3. A-Plus Child Rearing
Just take a moment to appreciate how Faye transports Ed around. As she goes searching for that mysterious waterfall, she literally ties Ed to the hull of her ship. Ed, of course, is just delighted by the whole thing.
A scene later we meet the nun running the orphanage Ed used to live at, and the way she manages to calm all the kids down as they bombard Faye is by spraying everyone with a hose. “Sorry about that,” she says. “It’s the only way I can get their attention sometimes.”
4. All’s Revealed
Although she ran away, eventually all of Faye’s memories come flooding back to her. She was leaving Earth when her spaceship malfunctioned.
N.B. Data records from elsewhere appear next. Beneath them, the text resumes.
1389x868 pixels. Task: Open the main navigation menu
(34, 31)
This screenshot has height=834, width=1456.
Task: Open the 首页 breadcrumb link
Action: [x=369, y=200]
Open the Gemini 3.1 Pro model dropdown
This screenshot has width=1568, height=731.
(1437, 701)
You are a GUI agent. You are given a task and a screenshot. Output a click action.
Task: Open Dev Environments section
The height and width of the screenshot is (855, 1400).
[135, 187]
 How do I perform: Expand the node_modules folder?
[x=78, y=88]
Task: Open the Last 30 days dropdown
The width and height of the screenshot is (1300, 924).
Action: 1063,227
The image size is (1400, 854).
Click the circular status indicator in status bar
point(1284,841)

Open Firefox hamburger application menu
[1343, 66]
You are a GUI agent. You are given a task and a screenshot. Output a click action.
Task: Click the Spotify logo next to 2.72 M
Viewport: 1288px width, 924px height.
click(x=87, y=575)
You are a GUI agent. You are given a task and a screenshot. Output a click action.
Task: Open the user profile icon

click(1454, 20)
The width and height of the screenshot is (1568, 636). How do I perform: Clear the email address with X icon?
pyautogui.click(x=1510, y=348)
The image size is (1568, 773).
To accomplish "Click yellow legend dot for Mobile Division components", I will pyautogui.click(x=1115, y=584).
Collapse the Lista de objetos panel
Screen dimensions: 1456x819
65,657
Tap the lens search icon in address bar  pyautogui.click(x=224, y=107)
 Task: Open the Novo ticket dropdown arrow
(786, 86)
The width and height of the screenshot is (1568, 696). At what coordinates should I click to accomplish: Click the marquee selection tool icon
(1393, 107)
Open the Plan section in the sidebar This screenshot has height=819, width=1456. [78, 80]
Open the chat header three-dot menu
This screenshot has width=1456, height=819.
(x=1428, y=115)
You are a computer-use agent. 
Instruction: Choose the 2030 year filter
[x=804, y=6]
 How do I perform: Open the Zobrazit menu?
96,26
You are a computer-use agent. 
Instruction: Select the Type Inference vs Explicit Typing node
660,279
I really love how Watanabe and crew deliver this scene, especially the shot when the Earth cracks, we pull back and realize it’s the spaceship window. It’s a fantastic image, one of those lingering moments that made Cowboy Bebop so special.
5. Exit the Es
And with that, Ed and Ein leave the Bebop. Watanabe gives them a John Ford send-off, complete with the orange-yellow sunset. They’re off on new adventures, and, I don’t know, it’s bittersweet to see them go. Ed’s my favorite character of this series.Continued below
That’s it not for now, space cowboys. It all ends next week with “The Real Folk Blues.” See you then.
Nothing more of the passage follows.